● WHAT YOU WILL DO
The number of lines below that contain the word "computer" is all that the answer should hold.

Dataset entries:
***
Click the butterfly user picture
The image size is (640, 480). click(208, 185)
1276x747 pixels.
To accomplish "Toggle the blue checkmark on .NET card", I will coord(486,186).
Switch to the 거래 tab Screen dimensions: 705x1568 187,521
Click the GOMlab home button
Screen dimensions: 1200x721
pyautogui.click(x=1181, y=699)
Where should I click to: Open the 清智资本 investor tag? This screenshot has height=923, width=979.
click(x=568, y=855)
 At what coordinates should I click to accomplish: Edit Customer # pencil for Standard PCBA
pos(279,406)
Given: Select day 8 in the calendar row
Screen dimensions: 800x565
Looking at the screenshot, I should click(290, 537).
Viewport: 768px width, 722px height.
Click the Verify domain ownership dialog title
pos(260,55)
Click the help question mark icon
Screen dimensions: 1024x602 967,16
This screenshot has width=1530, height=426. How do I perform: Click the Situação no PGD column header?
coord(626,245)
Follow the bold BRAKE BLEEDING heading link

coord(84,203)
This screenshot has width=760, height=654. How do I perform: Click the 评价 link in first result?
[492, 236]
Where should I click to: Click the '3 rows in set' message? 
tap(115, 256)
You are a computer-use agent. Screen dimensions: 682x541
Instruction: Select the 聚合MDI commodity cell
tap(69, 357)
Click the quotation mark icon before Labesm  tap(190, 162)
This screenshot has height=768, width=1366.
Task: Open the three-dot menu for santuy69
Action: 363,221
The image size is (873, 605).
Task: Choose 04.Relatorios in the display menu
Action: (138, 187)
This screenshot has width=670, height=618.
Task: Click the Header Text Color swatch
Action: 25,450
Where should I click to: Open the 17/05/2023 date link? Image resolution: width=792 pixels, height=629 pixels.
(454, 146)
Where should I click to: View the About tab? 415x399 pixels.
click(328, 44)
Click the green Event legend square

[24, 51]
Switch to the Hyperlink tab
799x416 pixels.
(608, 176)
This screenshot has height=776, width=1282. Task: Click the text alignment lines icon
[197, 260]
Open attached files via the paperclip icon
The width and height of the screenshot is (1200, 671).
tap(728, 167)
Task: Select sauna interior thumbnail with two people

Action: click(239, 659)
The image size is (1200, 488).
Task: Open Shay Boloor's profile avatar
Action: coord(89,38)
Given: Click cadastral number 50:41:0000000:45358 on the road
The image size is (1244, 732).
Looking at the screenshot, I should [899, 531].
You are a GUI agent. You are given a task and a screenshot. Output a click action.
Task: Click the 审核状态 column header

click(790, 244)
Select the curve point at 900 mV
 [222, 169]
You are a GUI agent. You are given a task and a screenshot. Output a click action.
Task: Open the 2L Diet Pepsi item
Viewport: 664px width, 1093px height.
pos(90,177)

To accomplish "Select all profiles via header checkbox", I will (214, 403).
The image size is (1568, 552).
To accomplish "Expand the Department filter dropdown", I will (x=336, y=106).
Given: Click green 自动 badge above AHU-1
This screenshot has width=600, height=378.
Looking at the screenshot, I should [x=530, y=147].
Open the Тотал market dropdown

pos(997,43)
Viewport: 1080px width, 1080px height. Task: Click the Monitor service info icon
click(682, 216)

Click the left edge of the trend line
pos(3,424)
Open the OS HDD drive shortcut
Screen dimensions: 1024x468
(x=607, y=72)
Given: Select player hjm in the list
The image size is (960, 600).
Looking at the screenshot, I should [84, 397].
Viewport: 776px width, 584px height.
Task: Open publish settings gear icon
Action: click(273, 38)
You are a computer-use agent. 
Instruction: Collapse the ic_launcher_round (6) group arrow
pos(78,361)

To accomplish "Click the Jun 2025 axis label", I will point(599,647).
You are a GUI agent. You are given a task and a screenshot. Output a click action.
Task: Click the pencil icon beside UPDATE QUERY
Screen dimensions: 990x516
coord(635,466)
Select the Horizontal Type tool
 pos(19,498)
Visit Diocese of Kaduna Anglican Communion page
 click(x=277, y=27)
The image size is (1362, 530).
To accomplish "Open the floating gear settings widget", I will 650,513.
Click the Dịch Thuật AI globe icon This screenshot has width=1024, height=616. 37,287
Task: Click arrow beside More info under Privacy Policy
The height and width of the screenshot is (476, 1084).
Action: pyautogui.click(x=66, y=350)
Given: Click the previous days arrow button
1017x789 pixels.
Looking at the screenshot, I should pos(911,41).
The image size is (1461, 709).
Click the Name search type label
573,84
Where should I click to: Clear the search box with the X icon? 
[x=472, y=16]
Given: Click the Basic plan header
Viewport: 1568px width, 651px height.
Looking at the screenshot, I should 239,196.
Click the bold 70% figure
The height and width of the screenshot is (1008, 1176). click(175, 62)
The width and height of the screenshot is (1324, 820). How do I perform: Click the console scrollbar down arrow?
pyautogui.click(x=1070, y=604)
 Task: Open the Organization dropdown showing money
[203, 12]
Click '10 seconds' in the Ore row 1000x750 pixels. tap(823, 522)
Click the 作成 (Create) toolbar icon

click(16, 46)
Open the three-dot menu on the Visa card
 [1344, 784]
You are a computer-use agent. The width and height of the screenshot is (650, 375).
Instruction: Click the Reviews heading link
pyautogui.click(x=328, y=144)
***
● RESULT
3